Au lieu d’assumer la lourde tâche de nourrir quotidiennement une certaine frange de population, il s’inquiète d’abord de l’expérience qu’il va transmettre, de son originalité, de sa nouveauté, de l’exigence qu’il a envers lui-même. Alors, la moitié du temps, il cherche. Une vraie moitié du temps.
Six mois par an, son restaurant est fermé. Tout se passe en laboratoire, on réfléchit, on teste, on invente ce qu’il faut inventer, on crée les outils nécessaires pour que les six mois suivants proposent une œuvre unique. Pendant ces six mois de recherches, on ne gagne pas d’argent, même s’il faut payer tous les laborantins. Rien qu’en terme d’économie de la restauration, le modèle est unique.
Pourtant, vient un jour où six mois ne suffisent plus à renouveler l’expérience. Oh, personne ne s’est plaint, surtout pas les clients, mais le chef a décidé qu’il fallait creuser plus profond, chercher autre chose. Alors le restaurant ferme pour trois ans. Le projet culinaire va mûrir jusqu’à 2014.
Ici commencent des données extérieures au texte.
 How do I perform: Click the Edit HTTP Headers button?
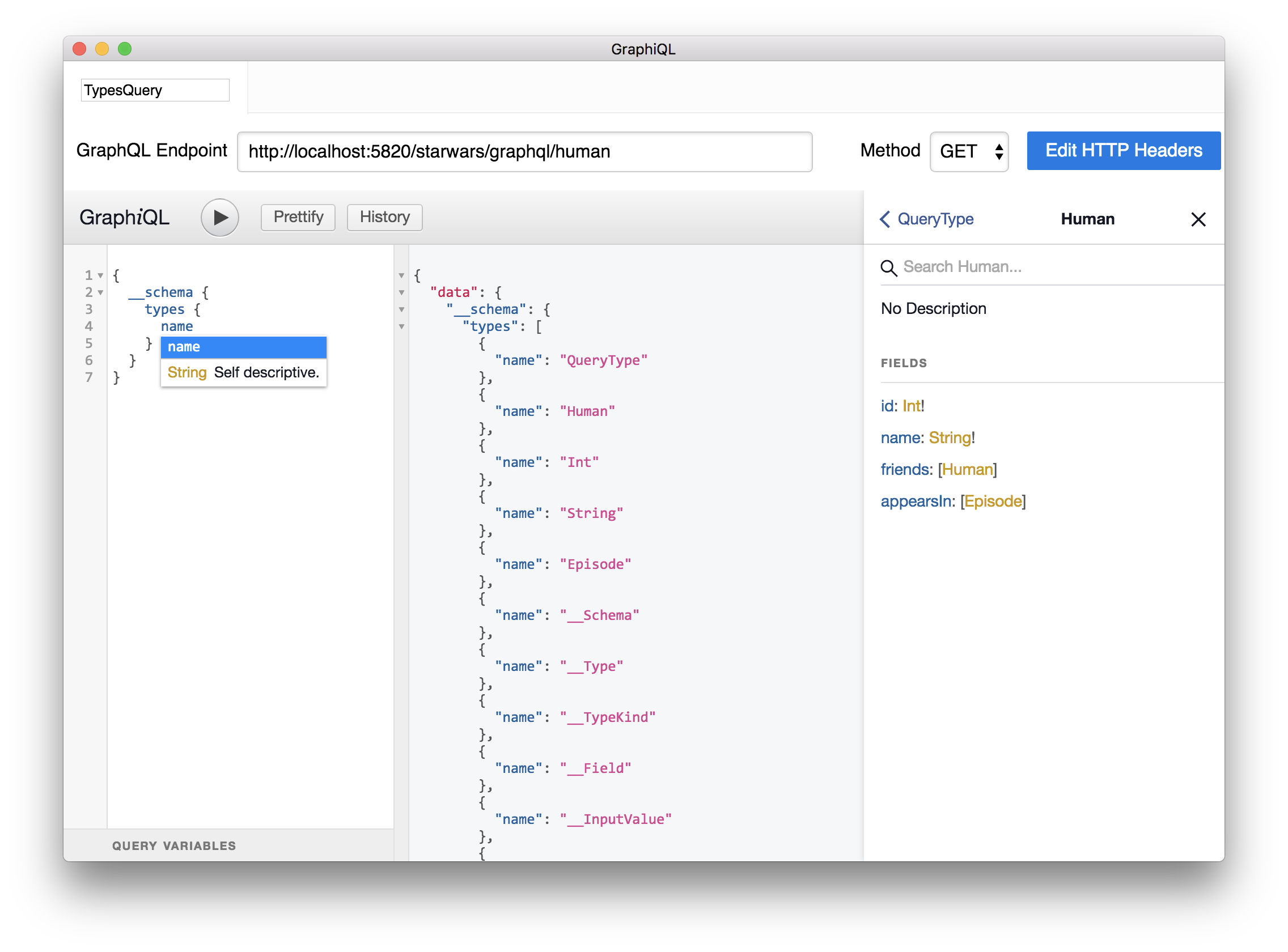[x=1122, y=150]
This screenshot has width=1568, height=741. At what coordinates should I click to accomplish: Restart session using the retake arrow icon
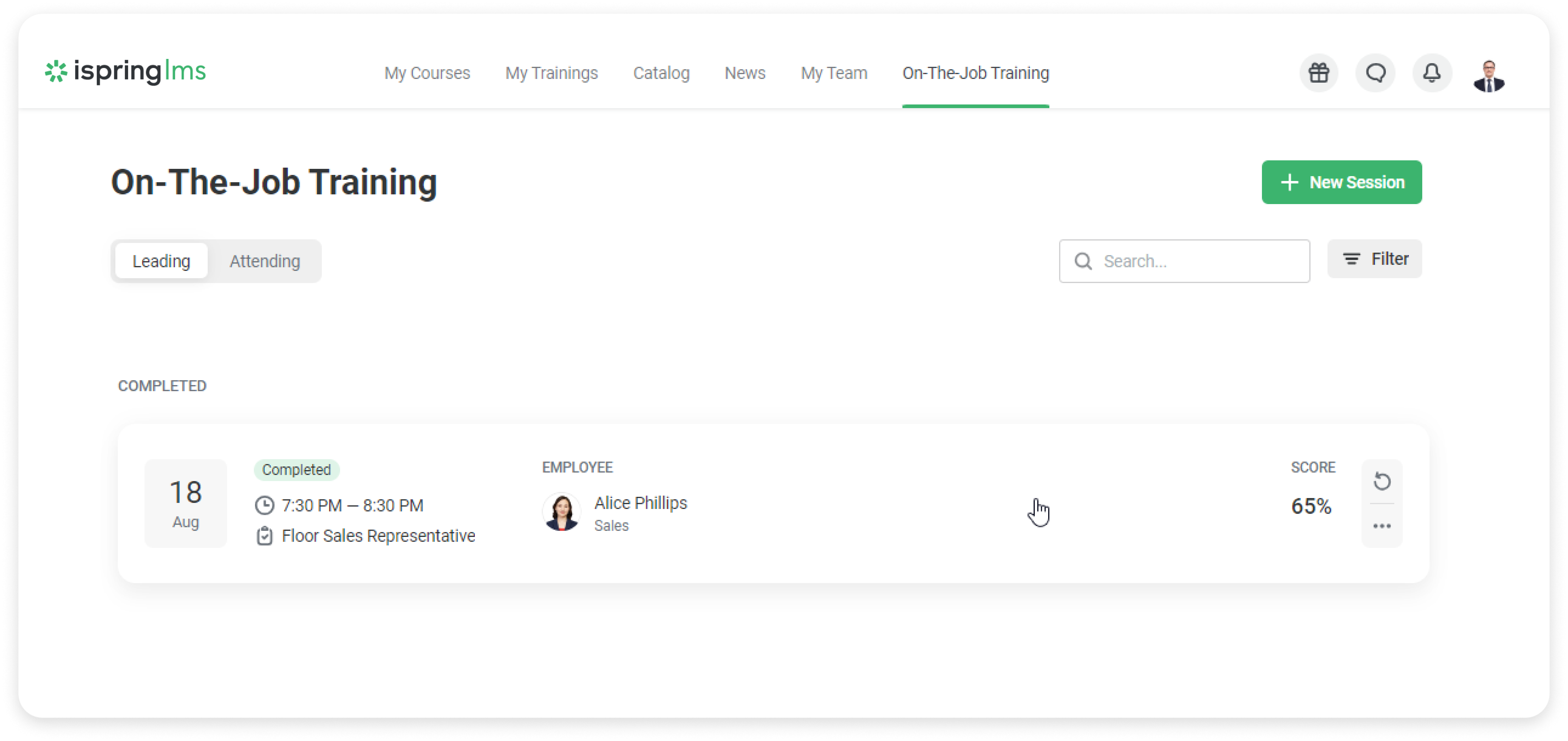tap(1382, 482)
Croyez-vous que les clients d’El Bulli vont se retenir de manger en attendant la réouverture ? Non, bien sûr. Vues les capacités financières (supposition de ma part) de la frange de population qui peut s’offrir l’expérience proposée par Ferran Adrià, il est même probable que cette clientèle fréquentera assidûment les tables étoilées dans l’intervalle, accumulant les sensations intenses et inédites. Mais chez El Bulli, on ne s’inquiète pas de leur infidélité : on sait que, dès l’ouverture, ils seront cent en attente pour chaque couvert proposé. Le travail effectué pendant la fermeture vaut l’investissement personnel des uns et l’attente des autres.
Et peut-être – je ne le souhaite pas, mais c’est possible – peut-être que le jour dit, El Bulli ne réouvrira pas, le chef n’étant pas satisfait du saut qualitatif ou artistique qu’il aura réalisé. On ne sait pas. Ce n’est pas un projet industriel dont le retour sur investissement a été modélisé. Mais on sait que ça vaut le coup.

J’aime bien voir les écrivains comme des restaurateurs.
Il y a de tout, chacun satisfaisant des besoins différents chez des lecteurs différents. Un même lecteur pouvant d’ailleurs se nourrir d’un livre MacDo un jour, et d’un Bocuse un autre jour.
J’aime aussi m’apercevoir, au gré des lectures et des rencontres, que la proportion de Ferran Adrià semble plus élevée en littérature qu’en restauration. Le seul souci pour l’instant semble être que nous n’avons pas trouvé le modèle économique littéraire capable d’éponger financièrement le temps de recherche d’un auteur qui voudrait toujours offrir une expérience différente. Il faut chercher, prendre des risques, faire confiance.

En ce moment, je lis Tekrock de Roland C. Wagner, et je tente d’avancer dans Vision Aveugle de Peter Watts. Juste avant, j’ai fait le long et beau voyage du Prince des Marées de Pat Conroy. Merci à chacun d’eux pour leur patient travail.